# Canada's boroughs and neighbourhoods

In this notebook a dataset of Canada's boroughs and neighbourhoods is created.

In [1]:
import pandas as pd

In Wikipedia there is a page that contains different location tables of Canada.

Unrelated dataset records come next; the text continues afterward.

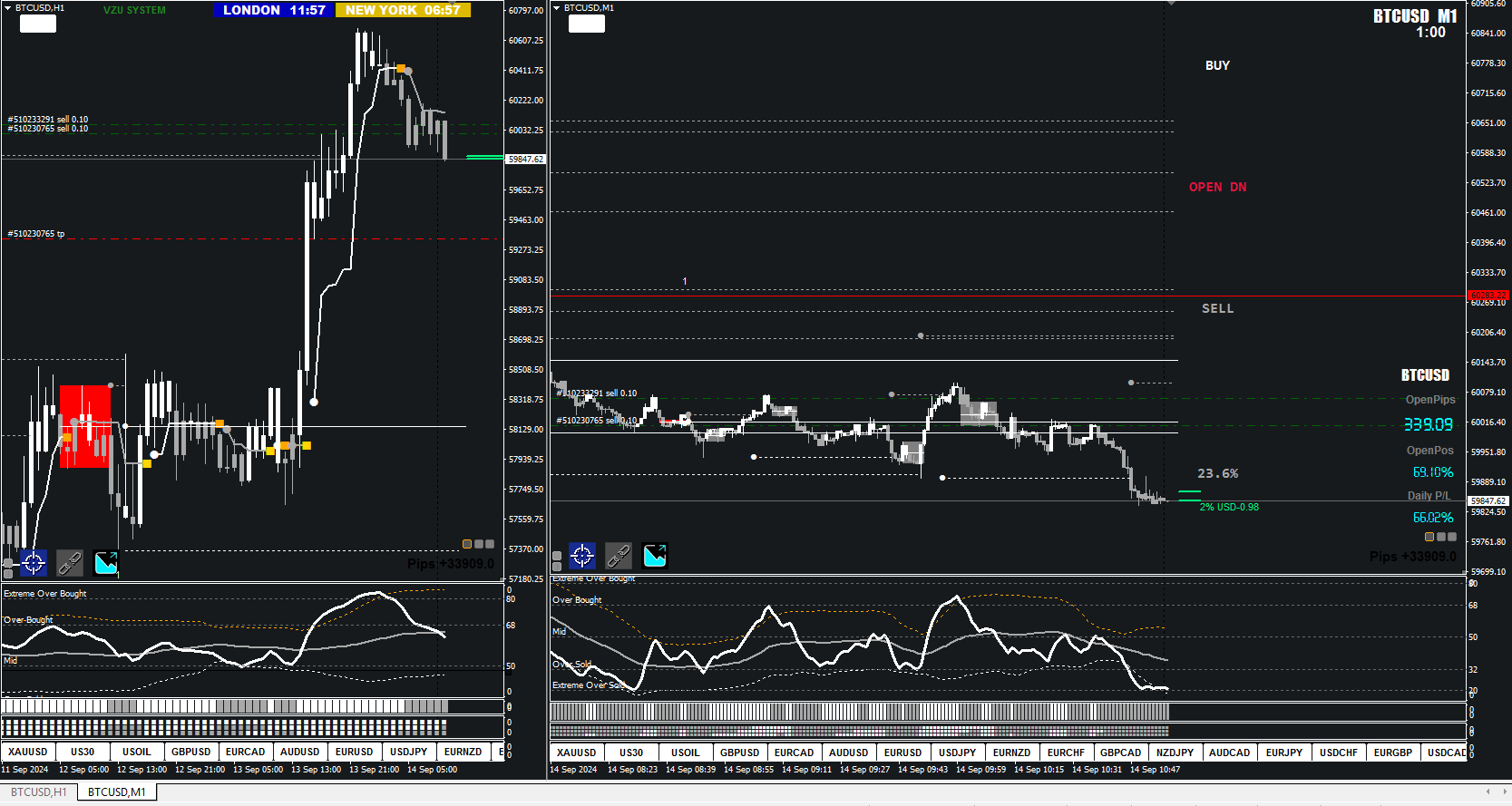Toggle the orange outlined square in M1 chart
The height and width of the screenshot is (806, 1512).
pos(1429,537)
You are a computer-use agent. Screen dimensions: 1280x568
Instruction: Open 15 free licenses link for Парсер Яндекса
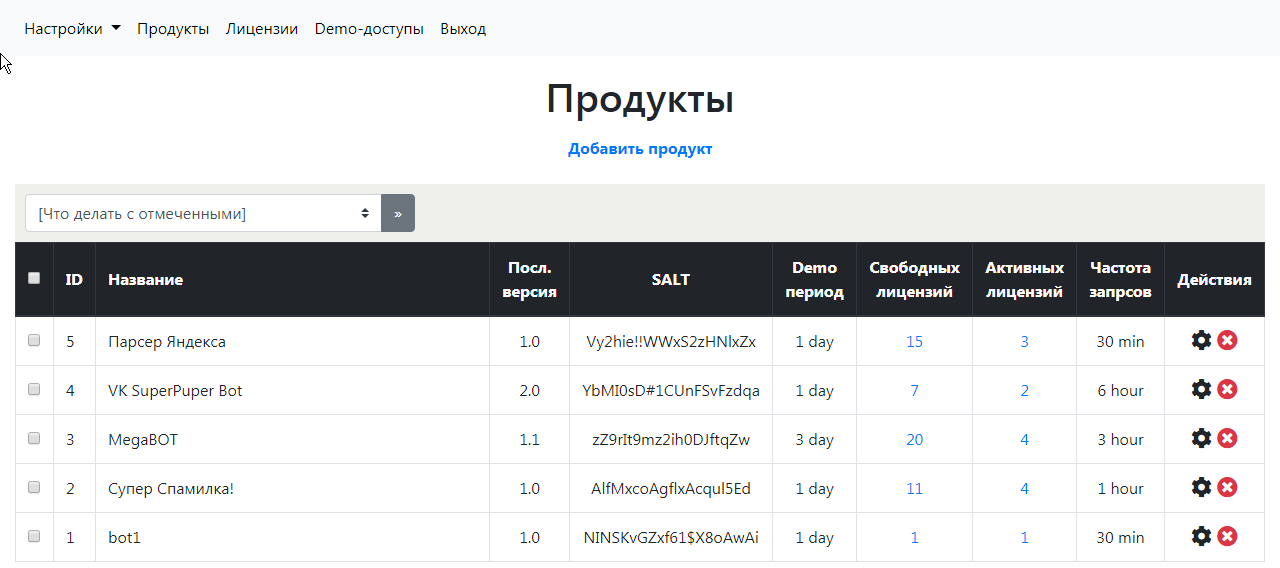tap(914, 342)
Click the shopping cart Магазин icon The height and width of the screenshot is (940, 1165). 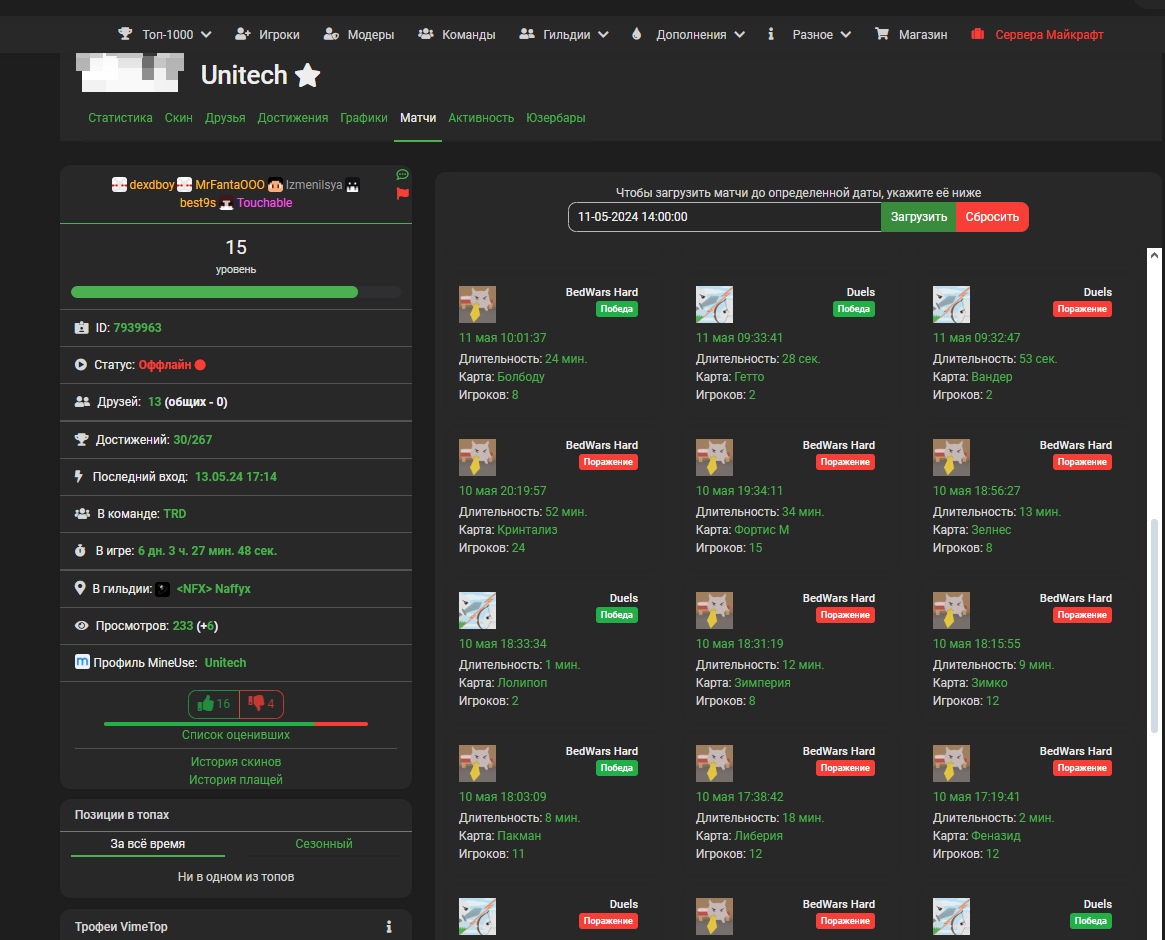click(x=881, y=34)
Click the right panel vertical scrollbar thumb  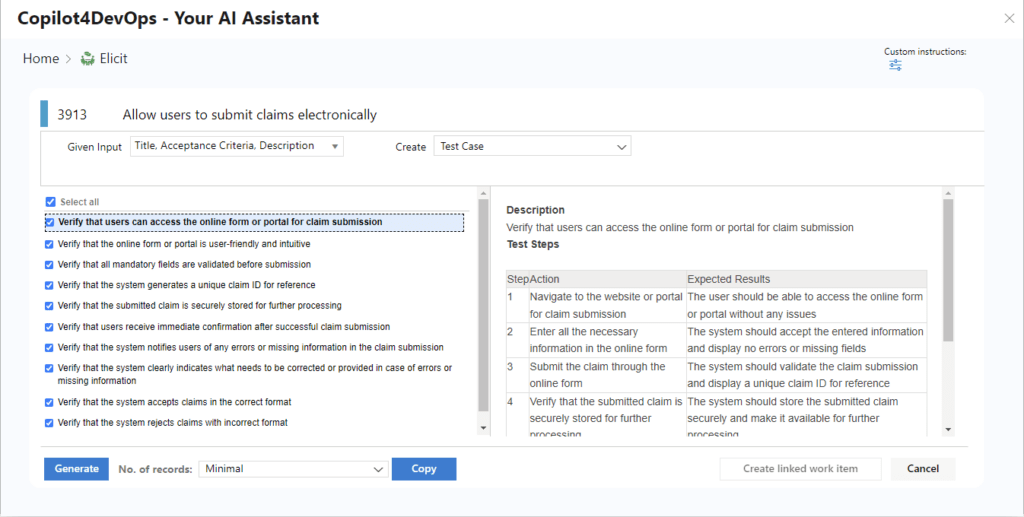948,270
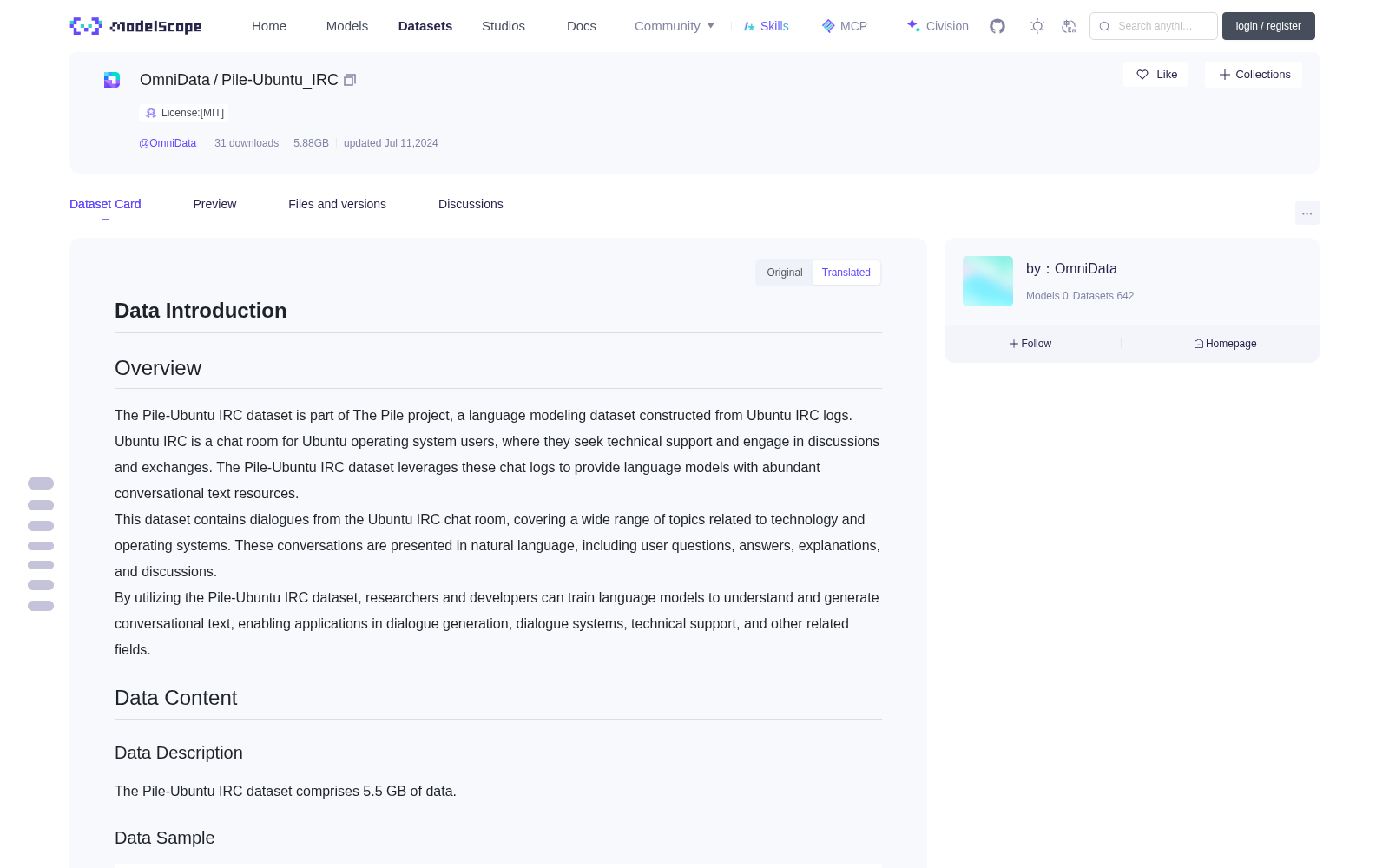Open the three-dots more options button
This screenshot has height=868, width=1389.
click(x=1307, y=213)
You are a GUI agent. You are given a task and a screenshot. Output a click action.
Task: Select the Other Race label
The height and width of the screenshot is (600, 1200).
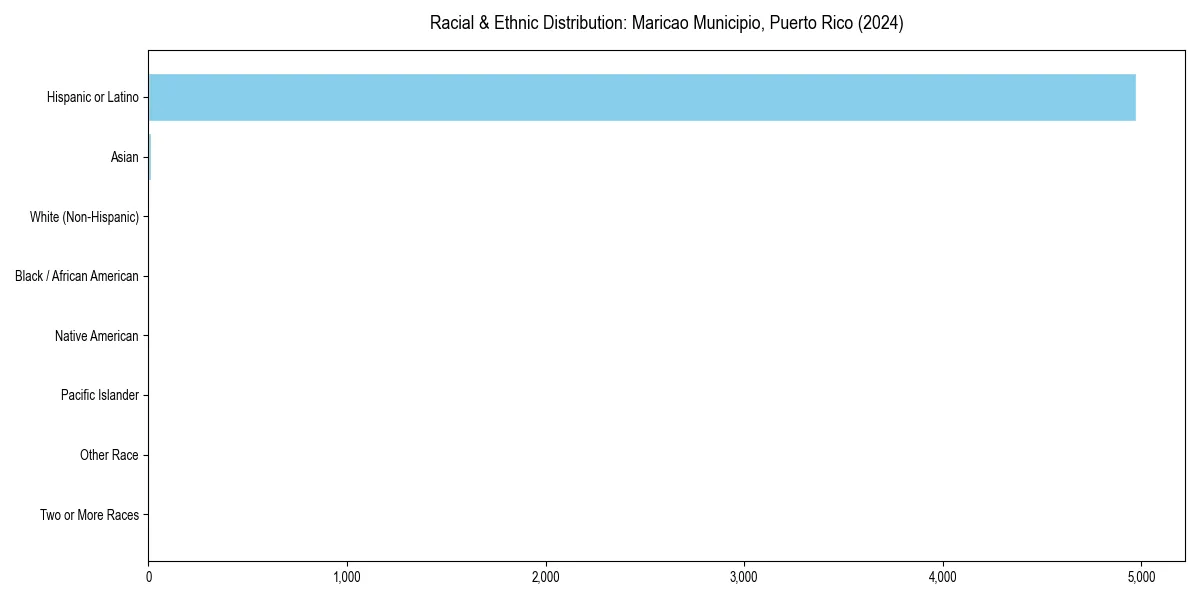[x=109, y=455]
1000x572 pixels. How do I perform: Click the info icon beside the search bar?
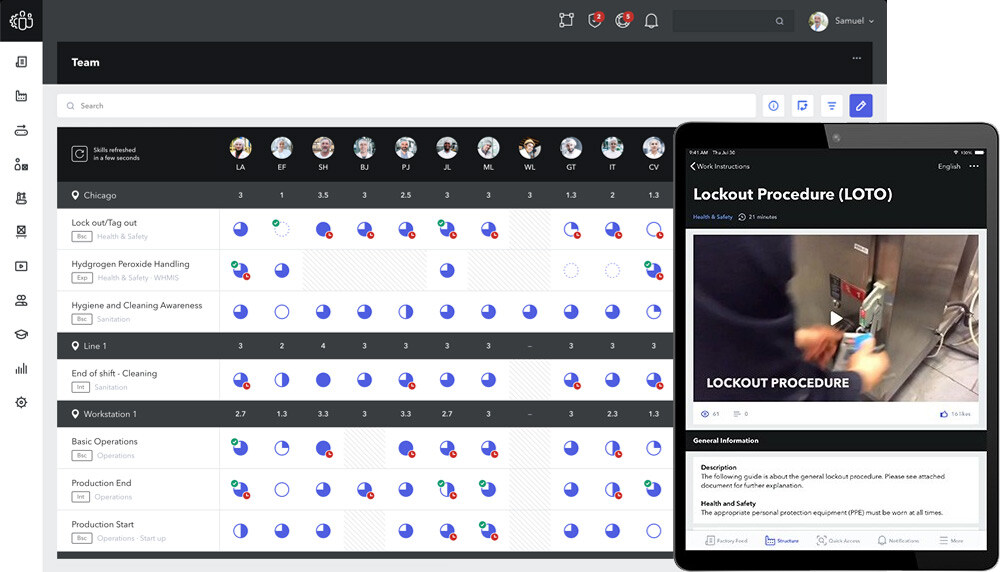(773, 106)
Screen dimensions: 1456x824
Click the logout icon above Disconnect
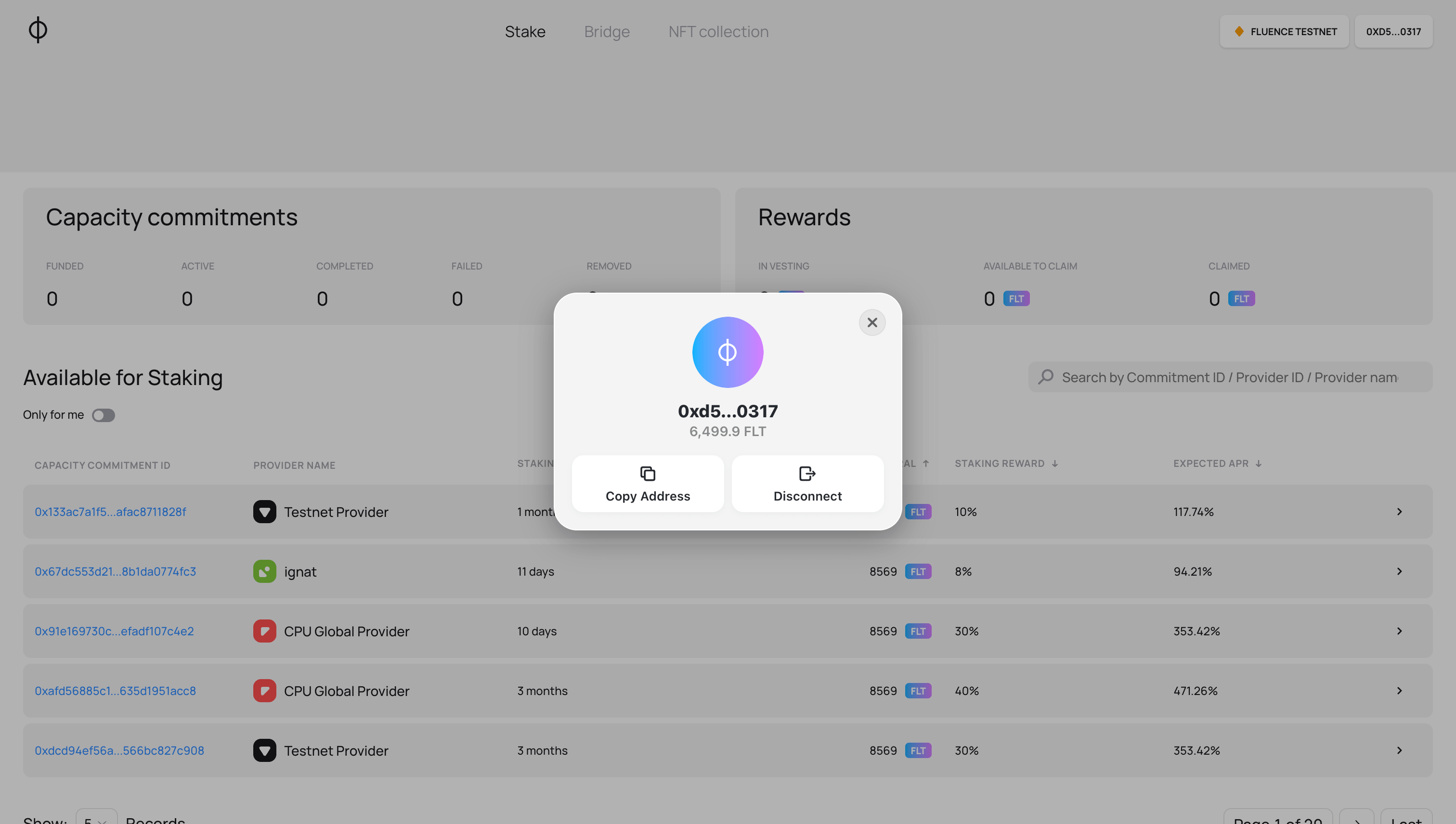pyautogui.click(x=806, y=473)
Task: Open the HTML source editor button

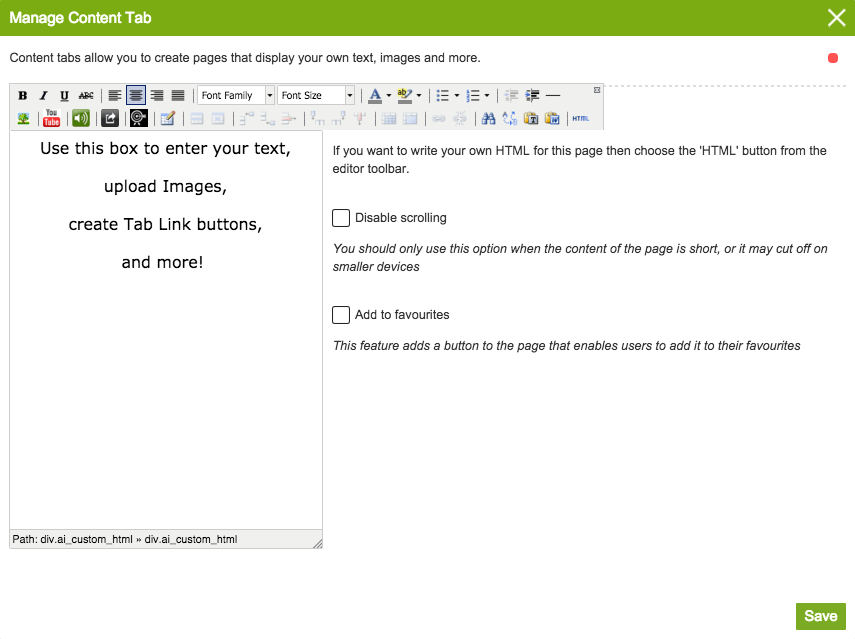Action: click(x=580, y=118)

The table with boroughs and neighbourhoods is the first one (index 0).

In [16]:
data = pd.read_html('https://en.wikipedia.org/wiki/List_of_postal_codes_of_Canada:_M')

In [67]:
# The borough/neighborhood table is the first one
df = data[0]
df.head()

Unnamed: 0,Postcode,Borough,Neighbourhood
0,M1A,Not assigned,Not assigned
1,M2A,Not assigned,Not assigned
2,M3A,North York,Parkwoods
3,M4A,North York,Victoria Village
4,M5A,Downtown Toronto,Harbourfront


Not assigned borough are removed

In [69]:
df = df[df.Borough != 'Not assigned']
df.head()

Unnamed: 0,Postcode,Borough,Neighbourhood
2,M3A,North York,Parkwoods
3,M4A,North York,Victoria Village
4,M5A,Downtown Toronto,Harbourfront
5,M5A,Downtown Toronto,Regent Park
6,M6A,North York,Lawrence Heights


Assigning the borough name to 'Not assigned' neighbourhood 

In [70]:
indexes = df.loc[df['Neighbourhood'] == 'Not assigned', 'Neighbourhood'].index
for idx in indexes:
    df.iloc[idx]['Neighbourhood'] = df.iloc[idx]['Borough']

Grouping the dataset

In [71]:
res = df.groupby(['Postcode', 'Borough'])['Neighbourhood'].apply(','.join).reset_index()
res.to_csv('canada.csv', index=False)
res.head()

Unnamed: 0,Postcode,Borough,Neighbourhood
0,M1B,Scarborough,"Scarborough,Malvern"
1,M1C,Scarborough,"Highland Creek,Rouge Hill,Port Union"
2,M1E,Scarborough,"Guildwood,Morningside,West Hill"
3,M1G,Scarborough,Woburn
4,M1H,Scarborough,Cedarbrae


Printing the dataset shape

In [72]:
print("Rows: ", res.shape[0])
print("Attributes: ", res.shape[1])

Rows:  103
Attributes:  3